▶ **DATA TO USE**
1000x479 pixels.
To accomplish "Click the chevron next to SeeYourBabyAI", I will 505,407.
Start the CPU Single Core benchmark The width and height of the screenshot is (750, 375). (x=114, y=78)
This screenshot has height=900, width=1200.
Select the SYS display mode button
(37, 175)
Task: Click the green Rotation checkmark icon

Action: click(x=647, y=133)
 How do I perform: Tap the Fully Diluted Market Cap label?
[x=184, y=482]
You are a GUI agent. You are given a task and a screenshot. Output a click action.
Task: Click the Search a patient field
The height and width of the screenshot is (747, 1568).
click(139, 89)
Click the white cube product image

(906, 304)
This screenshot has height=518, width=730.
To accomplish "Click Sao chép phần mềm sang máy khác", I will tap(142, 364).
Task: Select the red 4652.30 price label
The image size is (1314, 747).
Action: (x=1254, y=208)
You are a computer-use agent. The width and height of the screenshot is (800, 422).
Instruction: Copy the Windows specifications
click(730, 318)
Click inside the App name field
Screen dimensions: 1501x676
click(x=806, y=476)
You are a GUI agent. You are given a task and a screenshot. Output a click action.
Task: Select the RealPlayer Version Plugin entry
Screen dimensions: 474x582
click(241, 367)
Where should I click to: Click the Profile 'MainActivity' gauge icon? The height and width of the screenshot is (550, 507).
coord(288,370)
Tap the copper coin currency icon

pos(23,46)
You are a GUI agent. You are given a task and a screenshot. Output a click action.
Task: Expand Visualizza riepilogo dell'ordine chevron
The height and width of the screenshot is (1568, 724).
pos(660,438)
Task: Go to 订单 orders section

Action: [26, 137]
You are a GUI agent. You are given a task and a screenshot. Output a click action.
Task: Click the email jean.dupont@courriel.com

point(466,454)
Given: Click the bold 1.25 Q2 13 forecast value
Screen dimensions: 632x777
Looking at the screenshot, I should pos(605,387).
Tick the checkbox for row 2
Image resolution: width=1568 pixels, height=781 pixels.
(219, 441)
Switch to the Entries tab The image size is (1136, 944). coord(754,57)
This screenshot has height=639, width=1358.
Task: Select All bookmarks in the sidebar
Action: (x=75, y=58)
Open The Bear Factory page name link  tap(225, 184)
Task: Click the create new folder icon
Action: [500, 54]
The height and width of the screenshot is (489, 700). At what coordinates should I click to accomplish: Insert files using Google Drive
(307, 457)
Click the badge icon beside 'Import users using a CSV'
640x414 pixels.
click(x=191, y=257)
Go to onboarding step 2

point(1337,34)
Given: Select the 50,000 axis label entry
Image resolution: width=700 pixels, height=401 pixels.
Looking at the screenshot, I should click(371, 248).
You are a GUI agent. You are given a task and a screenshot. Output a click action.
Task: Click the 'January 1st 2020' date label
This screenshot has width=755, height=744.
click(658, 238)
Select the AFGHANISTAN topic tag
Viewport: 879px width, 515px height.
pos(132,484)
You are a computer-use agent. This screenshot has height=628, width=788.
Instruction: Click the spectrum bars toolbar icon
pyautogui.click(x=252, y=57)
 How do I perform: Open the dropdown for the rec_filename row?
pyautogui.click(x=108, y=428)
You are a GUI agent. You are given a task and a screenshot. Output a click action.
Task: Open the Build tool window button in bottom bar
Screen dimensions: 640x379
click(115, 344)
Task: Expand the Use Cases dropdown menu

▶ **ABOUT THIS EXERCISE**
Write out the whole listing above once more, exactly.

▶ **WRITTEN ANSWER**
1000x479 pixels.
To accomplish "Click the chevron next to SeeYourBabyAI", I will 505,407.
Start the CPU Single Core benchmark The width and height of the screenshot is (750, 375). (x=114, y=78)
This screenshot has height=900, width=1200.
Select the SYS display mode button
(37, 175)
Task: Click the green Rotation checkmark icon

Action: click(x=647, y=133)
 How do I perform: Tap the Fully Diluted Market Cap label?
[x=184, y=482]
You are a GUI agent. You are given a task and a screenshot. Output a click action.
Task: Click the Search a patient field
The height and width of the screenshot is (747, 1568).
click(139, 89)
Click the white cube product image

(906, 304)
This screenshot has height=518, width=730.
To accomplish "Click Sao chép phần mềm sang máy khác", I will tap(142, 364).
Task: Select the red 4652.30 price label
The image size is (1314, 747).
Action: (x=1254, y=208)
You are a computer-use agent. The width and height of the screenshot is (800, 422).
Instruction: Copy the Windows specifications
click(730, 318)
Click inside the App name field
Screen dimensions: 1501x676
click(x=806, y=476)
You are a GUI agent. You are given a task and a screenshot. Output a click action.
Task: Select the RealPlayer Version Plugin entry
Screen dimensions: 474x582
click(241, 367)
Where should I click to: Click the Profile 'MainActivity' gauge icon? The height and width of the screenshot is (550, 507).
coord(288,370)
Tap the copper coin currency icon

pos(23,46)
You are a GUI agent. You are given a task and a screenshot. Output a click action.
Task: Expand Visualizza riepilogo dell'ordine chevron
The height and width of the screenshot is (1568, 724).
pos(660,438)
Task: Go to 订单 orders section

Action: [26, 137]
You are a GUI agent. You are given a task and a screenshot. Output a click action.
Task: Click the email jean.dupont@courriel.com

point(466,454)
Given: Click the bold 1.25 Q2 13 forecast value
Screen dimensions: 632x777
Looking at the screenshot, I should pos(605,387).
Tick the checkbox for row 2
Image resolution: width=1568 pixels, height=781 pixels.
(219, 441)
Switch to the Entries tab The image size is (1136, 944). coord(754,57)
This screenshot has height=639, width=1358.
Task: Select All bookmarks in the sidebar
Action: (x=75, y=58)
Open The Bear Factory page name link  tap(225, 184)
Task: Click the create new folder icon
Action: [500, 54]
The height and width of the screenshot is (489, 700). At what coordinates should I click to accomplish: Insert files using Google Drive
(307, 457)
Click the badge icon beside 'Import users using a CSV'
640x414 pixels.
click(x=191, y=257)
Go to onboarding step 2

point(1337,34)
Given: Select the 50,000 axis label entry
Image resolution: width=700 pixels, height=401 pixels.
Looking at the screenshot, I should click(371, 248).
You are a GUI agent. You are given a task and a screenshot. Output a click action.
Task: Click the 'January 1st 2020' date label
This screenshot has width=755, height=744.
click(658, 238)
Select the AFGHANISTAN topic tag
Viewport: 879px width, 515px height.
pos(132,484)
You are a computer-use agent. This screenshot has height=628, width=788.
Instruction: Click the spectrum bars toolbar icon
pyautogui.click(x=252, y=57)
 How do I perform: Open the dropdown for the rec_filename row?
pyautogui.click(x=108, y=428)
You are a GUI agent. You are given a task and a screenshot. Output a click action.
Task: Open the Build tool window button in bottom bar
Screen dimensions: 640x379
click(115, 344)
Task: Expand the Use Cases dropdown menu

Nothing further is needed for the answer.